With input from CNBC, ABC News, Bloomberg, and Al Jazeera.

Asia’s week started on a brighter note after last week’s AI valuation freak-out, with South Korea setting the pace. The Kospi jumped 3.02% to 4,073.24, powered by banks and insurers, while the chip titans did their bit too — Samsung added 2.76% and SK Hynix climbed 4.48%. Conglomerate plays were lively: SK Inc rallied about 9.29% and GS Holdings surged 11.79%.

The macro backdrop helped. China’s October inflation came in a touch warmer than expected, with headline CPI up 0.2% year on year and producer prices falling 2.1%, a slightly softer drop than forecast. That was enough to steady nerves across the region after tech-driven losses.

Japan joined the rebound. The Nikkei 225 rose 1.26% to 50,911.76 as investors chewed over Bank of Japan minutes that sounded more open to a near-term rate hike, even as policymakers stressed they need firmer evidence that underlying inflation has truly stuck. Yields on 10-year JGBs nudged up toward 1.7%.

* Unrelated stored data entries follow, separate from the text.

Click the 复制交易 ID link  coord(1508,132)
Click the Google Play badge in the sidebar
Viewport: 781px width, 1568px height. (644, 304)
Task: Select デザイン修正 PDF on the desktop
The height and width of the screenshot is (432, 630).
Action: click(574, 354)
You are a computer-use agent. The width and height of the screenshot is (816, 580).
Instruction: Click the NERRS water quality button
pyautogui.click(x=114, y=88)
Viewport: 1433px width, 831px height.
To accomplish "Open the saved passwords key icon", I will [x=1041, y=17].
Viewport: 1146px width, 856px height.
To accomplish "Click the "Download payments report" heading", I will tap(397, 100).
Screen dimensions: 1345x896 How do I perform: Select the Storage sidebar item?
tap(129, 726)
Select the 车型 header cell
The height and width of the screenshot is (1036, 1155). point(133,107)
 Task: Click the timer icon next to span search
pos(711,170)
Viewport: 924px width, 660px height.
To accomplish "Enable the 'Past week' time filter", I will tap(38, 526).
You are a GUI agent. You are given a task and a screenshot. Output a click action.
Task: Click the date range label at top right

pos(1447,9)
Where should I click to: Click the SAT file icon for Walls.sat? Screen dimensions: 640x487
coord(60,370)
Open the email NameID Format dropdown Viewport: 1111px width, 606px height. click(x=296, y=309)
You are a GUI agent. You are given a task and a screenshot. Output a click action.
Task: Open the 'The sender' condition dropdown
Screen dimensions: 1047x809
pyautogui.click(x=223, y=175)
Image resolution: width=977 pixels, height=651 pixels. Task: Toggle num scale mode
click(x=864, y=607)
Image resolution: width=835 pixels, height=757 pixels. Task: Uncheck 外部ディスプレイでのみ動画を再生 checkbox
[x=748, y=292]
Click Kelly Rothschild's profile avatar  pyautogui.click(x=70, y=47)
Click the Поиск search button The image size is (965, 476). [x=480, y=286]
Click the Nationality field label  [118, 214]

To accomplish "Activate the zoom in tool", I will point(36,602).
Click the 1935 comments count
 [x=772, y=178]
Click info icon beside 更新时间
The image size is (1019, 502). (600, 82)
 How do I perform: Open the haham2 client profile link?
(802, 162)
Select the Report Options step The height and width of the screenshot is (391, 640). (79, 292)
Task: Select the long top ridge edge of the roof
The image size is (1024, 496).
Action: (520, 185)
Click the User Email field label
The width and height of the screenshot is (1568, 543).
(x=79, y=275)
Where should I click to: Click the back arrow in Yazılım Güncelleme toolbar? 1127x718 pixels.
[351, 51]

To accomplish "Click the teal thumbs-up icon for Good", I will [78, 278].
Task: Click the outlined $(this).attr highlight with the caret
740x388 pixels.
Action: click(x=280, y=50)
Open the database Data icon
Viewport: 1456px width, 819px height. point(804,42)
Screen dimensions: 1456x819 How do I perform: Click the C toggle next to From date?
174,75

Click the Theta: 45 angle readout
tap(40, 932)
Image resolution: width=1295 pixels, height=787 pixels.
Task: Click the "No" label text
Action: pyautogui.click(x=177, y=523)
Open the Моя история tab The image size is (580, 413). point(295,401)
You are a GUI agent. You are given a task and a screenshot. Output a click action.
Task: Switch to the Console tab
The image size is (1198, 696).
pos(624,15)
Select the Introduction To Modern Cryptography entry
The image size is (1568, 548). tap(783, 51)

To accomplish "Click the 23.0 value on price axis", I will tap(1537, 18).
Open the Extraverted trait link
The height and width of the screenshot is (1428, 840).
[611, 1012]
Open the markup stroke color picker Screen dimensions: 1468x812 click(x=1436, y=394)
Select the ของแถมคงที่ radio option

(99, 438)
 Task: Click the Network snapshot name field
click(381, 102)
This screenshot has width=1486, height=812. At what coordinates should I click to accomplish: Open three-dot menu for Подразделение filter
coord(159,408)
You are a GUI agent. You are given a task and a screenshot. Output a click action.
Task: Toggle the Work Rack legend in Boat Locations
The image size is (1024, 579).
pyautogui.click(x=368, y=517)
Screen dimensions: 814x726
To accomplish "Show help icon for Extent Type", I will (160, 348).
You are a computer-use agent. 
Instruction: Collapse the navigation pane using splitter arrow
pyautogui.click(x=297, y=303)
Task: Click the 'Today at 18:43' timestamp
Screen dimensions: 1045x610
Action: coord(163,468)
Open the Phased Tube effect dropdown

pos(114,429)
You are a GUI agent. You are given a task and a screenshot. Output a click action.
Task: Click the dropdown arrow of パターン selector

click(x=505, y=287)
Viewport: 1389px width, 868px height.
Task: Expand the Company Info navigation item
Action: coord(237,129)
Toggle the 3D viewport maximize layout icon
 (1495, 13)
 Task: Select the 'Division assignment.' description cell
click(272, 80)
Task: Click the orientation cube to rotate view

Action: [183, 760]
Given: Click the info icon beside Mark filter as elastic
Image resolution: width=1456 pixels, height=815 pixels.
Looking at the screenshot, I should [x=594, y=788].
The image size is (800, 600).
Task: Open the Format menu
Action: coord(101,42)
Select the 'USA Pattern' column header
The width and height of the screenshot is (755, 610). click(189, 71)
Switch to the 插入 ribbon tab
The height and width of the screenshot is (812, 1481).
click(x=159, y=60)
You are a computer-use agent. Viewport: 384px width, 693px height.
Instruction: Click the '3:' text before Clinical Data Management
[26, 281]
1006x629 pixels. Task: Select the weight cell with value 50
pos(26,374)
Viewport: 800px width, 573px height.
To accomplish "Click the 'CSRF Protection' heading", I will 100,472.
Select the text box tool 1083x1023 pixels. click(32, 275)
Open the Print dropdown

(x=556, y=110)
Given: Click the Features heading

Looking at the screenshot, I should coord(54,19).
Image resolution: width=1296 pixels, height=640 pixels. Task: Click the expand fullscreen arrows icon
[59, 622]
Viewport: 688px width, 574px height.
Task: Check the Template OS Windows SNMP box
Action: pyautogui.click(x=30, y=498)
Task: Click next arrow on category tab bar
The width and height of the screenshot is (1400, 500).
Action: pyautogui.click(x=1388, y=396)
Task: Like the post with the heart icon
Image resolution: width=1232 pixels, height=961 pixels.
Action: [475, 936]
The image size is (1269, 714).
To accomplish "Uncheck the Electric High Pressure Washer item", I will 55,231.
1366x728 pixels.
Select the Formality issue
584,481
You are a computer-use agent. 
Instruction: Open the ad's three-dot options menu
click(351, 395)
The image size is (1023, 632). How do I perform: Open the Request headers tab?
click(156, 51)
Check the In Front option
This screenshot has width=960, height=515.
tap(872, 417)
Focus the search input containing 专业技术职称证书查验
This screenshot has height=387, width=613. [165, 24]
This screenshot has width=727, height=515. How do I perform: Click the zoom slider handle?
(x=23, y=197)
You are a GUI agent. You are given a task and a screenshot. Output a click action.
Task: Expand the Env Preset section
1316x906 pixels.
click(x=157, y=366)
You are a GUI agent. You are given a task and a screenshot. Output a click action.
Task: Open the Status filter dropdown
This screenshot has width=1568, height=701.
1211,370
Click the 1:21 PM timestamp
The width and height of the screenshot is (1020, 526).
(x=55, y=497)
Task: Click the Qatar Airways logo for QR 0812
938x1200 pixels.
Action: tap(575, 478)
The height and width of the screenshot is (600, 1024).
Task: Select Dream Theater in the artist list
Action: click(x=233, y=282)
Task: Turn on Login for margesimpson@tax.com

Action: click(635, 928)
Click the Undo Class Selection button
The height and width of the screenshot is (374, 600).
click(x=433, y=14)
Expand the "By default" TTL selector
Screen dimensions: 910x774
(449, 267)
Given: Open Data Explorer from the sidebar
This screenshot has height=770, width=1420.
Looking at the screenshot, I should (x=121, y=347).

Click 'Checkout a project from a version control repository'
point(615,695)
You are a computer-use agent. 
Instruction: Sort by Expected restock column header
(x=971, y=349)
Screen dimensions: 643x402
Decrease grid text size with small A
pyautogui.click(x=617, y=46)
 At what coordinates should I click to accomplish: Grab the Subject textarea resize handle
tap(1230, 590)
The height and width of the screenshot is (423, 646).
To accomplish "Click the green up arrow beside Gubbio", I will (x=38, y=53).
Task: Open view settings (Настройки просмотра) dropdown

Hong Kong’s Hang Seng advanced about 1.5% and mainland shares edged higher, while Australia’s ASX 200 closed up 0.75% at 8,835.90. India pushed ahead as well; the Nifty 50 added roughly half a percent, and SoftBank-backed Lenskart’s market debut was restrained, up just about 1.36% from its IPO price of 402 rupees.

Stateside, the tone was mixed on Friday — tech lagged again — but tentative progress in the Senate toward ending the record US government shutdown helped lift futures and calm some of the macro jitters heading into the new week.